Cet éloignement des structures établies de production et de diffusion de l’art serait ainsi, selon le critique et essayiste Brian Holmes (5), héritier du do-it-yourself de la culture punk, elle-même redevable des théories situationnistes – deux mouvements ouvertement politiques. Il s’agirait alors, pour les artistes, d’édifier leurs propres structures, selon leurs besoins, plutôt que de se mouler aux exigences de celles qui existent déjà. Bref, d’agir de façon micropolitique, dans les interstices du macropolitique.
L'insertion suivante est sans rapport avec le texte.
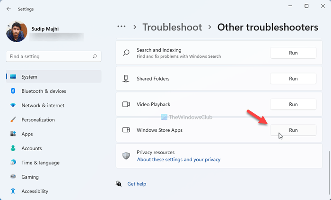Open Network & internet via its Wi-Fi icon

point(13,105)
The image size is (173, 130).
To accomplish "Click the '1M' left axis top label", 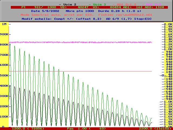I will click(x=4, y=24).
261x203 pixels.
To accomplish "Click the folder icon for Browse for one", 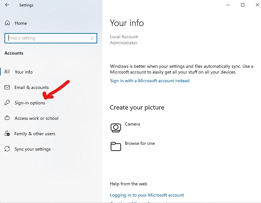I will tap(116, 146).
Ce que l’on constate, surtout, c’est la persistance dans les pratiques d’intervention d’une attitude critique qui se manifeste d’abord dans les tactiques employées – même si le discours périphérique des artistes et des critiques tend parfois à en minimiser la dimension politique. À travers des actions directes dans le « réel », une multiplication d’interventions qui ne trouvent de sens que dans le nombre (en tant que phénomène et non en tant que démarche isolée de quelques individus) et un renoncement à la sécurité et à la visibilité des structures établies, ces pratiques micropolitiques témoignent d’une volonté de participer activement à la construction d’une société alternative, plutôt que d’agir en simple observateur. Car tout comme l’art politique des avant-gardes, l’art micropolitique actuel poursuit bel et bien une tentative « d’édifier un monde ». Morceau par morceau. 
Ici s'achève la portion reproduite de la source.